My grandparents moved to a farm in Maysville when I was quite young and every time I visited I relished that first taste of a fresh tomato or that last crisp bite of a homegrown green pepper. My grandmother made the most amazing food using berries grown by neighbors, vegetables she harvested and canned, and breads from a local baker who grew his own wheat. It was delicious, nutritious, and quite difficult on her to do day in and day out yet she did it; and she worked. And she raised children and helped raise her grandchildren. We look back on those stories from bygone days and we worship those heroes of yesteryear but we do nothing to emulate them. We seek out convenience, speed, instant gratification in all that we do and that extends to our TV dinners and hot pocket lunches. Our children will never know the delicious taste of a pressure cooker steamed vegetable or the feel of a fall-of-the-bone slow-roasted pork loin made with love at home.
As Fort Thomas children headed back to school this year, I could not help but be reminded of this sad lost art of fresh-food cooking. I understand that it is not the place of our government to mandate the foods our children eat and I can understand the difficult choice Superintendent Kirschner and the Board recently made whether I agree with it or not. What saddens me is that we as a population have gotten to the point where we allow our need for convenience and speed to dictate the foods our children eat. It saddens me that we’ve gotten to the point where the government ever even felt the need to dictate this. Yet we have. Nearly 32% of American children are obese. Meaning every third child that goes through the lines of the Fort Thomas schools is obese, statistically speaking. Meaning, every third parent is not making appropriate food choices for their children.
I realize I am perched precariously atop a soapbox and I also realize my children eat their fair share of Pop Tarts. We are far from perfect in the foods we eat. But when given the choice to buy fresh or frozen, we buy fresh. When given the choice to buy white or multi-grain, we buy multi-grain. And when given the choice to select a chocolate candy bar or a Nutri-Grain bar for my children’s snack, we select grapes, or an apple, or the occasional salty snack recognizing that as long as we’re providing balanced options and teaching them the importance of healthy eating, we’re doing the best we can. And that is all any of us should do- the best we can. Not the easiest or most convenient, but the best.

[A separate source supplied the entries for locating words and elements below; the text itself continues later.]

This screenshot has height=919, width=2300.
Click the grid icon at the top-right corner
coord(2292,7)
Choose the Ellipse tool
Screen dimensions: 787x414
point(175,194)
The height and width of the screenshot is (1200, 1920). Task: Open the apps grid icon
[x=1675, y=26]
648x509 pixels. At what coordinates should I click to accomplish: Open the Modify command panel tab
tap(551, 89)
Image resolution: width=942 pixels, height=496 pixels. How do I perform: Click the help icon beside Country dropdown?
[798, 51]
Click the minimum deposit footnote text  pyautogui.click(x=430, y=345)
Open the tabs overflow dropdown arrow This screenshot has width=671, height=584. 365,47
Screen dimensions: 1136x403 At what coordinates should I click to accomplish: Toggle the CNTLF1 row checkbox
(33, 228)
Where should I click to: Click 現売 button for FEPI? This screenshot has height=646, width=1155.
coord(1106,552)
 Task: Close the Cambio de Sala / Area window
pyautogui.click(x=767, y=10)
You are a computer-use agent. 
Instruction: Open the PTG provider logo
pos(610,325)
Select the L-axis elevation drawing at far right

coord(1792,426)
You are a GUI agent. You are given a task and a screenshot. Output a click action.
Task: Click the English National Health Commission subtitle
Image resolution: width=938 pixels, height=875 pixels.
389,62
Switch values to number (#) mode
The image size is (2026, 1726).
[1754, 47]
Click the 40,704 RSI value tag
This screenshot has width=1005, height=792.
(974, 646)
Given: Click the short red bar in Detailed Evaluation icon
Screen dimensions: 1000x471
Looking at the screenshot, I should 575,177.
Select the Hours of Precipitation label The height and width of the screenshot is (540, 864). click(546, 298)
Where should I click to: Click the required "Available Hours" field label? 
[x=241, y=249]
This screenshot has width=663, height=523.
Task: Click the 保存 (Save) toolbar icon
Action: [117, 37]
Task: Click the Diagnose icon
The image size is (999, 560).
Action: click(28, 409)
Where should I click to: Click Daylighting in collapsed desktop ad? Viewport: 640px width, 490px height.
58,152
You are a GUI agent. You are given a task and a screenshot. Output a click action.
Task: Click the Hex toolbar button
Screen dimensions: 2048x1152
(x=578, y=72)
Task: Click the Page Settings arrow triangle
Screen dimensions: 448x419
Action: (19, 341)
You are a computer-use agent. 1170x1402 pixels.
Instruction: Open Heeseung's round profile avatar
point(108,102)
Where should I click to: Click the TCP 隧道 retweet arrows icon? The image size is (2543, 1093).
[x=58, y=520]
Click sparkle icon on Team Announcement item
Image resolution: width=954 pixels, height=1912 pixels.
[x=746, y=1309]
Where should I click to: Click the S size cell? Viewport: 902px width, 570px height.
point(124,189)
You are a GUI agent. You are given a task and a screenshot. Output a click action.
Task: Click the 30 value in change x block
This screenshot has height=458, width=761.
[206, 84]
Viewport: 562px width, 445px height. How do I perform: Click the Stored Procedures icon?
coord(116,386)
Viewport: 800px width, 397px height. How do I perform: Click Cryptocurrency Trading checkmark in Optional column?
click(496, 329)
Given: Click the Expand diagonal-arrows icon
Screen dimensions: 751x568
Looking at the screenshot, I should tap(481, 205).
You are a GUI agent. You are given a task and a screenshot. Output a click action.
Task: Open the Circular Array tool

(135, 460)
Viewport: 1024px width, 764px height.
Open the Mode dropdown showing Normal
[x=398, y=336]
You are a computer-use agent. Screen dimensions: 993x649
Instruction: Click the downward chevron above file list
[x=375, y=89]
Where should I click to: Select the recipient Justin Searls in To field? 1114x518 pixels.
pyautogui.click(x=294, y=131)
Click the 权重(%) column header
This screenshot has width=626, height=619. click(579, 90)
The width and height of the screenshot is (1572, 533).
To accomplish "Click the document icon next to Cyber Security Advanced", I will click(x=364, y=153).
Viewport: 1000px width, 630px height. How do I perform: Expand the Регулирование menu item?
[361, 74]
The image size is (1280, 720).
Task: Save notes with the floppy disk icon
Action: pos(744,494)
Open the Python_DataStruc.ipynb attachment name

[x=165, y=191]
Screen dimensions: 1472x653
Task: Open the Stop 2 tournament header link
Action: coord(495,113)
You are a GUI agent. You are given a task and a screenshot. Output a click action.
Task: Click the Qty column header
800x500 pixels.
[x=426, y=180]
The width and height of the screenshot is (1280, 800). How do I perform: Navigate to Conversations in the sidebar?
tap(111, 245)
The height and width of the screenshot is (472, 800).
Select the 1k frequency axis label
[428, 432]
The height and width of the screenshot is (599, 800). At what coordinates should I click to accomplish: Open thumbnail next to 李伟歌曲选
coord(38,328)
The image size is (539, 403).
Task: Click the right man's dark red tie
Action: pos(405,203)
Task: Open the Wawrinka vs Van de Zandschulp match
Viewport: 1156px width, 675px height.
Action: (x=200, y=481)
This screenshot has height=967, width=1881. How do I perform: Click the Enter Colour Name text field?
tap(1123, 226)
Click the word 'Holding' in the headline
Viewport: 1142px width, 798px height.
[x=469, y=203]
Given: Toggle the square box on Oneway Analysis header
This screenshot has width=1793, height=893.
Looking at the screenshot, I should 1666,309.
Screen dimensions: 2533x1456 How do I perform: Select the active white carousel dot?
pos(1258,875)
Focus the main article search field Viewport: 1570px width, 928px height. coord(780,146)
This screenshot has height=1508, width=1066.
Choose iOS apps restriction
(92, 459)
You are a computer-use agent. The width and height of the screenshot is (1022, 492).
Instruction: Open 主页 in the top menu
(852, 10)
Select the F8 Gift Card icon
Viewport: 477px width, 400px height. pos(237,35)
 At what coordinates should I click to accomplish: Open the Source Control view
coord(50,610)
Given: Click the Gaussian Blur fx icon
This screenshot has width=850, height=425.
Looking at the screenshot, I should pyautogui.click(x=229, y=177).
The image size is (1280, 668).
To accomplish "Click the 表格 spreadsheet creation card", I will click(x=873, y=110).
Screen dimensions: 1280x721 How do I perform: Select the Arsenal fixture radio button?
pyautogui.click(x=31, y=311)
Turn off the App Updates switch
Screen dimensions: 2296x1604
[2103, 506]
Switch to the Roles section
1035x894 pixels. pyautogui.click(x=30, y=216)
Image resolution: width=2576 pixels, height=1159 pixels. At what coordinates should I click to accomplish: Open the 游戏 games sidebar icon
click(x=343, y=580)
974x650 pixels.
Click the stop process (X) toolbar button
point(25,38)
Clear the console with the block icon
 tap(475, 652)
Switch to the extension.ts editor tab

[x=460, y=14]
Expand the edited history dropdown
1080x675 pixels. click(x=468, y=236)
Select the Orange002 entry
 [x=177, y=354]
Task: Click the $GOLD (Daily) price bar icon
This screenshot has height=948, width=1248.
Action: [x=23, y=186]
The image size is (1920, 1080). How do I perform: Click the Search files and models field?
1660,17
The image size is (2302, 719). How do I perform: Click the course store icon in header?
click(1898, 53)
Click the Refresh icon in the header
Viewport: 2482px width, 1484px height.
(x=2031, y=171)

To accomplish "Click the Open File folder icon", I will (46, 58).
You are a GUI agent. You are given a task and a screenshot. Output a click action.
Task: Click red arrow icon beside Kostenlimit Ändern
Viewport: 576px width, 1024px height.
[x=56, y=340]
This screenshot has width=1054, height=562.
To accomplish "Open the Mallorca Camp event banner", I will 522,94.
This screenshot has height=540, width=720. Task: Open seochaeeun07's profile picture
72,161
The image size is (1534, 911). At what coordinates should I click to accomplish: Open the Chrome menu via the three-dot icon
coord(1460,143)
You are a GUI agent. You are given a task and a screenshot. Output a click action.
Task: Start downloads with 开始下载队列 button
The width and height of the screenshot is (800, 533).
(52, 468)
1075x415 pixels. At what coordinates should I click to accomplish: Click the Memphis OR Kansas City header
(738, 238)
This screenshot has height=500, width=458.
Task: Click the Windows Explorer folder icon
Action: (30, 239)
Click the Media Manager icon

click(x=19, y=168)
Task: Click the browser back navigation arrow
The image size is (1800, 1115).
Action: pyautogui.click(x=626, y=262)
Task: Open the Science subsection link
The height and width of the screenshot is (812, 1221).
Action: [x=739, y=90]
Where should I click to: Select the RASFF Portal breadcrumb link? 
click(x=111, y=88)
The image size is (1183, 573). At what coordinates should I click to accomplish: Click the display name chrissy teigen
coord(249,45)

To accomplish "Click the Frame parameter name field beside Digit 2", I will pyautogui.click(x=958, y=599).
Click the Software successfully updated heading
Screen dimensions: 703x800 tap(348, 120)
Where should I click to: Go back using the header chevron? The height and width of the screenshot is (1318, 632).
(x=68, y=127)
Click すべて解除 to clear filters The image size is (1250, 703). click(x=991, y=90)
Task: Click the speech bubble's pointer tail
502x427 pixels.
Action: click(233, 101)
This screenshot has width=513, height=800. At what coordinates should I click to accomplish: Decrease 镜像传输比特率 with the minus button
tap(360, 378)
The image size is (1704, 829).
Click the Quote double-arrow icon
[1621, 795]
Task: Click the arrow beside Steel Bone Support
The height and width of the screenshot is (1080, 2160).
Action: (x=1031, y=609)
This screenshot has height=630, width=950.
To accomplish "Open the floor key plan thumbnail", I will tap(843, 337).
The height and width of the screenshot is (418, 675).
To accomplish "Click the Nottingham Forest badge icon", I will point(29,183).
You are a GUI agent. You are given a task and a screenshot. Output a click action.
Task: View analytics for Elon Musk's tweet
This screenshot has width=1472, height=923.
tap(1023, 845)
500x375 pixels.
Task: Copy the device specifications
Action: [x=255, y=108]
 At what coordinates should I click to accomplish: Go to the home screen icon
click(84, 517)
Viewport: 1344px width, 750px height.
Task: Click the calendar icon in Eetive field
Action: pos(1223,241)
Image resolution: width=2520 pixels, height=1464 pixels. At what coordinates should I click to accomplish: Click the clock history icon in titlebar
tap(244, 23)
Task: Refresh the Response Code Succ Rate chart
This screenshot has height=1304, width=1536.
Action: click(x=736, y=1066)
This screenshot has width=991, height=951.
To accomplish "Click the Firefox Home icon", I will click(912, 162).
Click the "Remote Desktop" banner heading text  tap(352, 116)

It is unfortunate the government could not put together a perfect health food program with foods appealing to children to eat. Poor tasting health foods would never sell in a cafeteria. Equally so, though, pizza sauce and ketchup should never be considered vegetables. What pained me the most, though, was reading the justification for the Board’s decision citing the number of apples thrown in the dumpster daily. An apple- good enough to give to a teacher as a gift but not good enough for our kids to eat.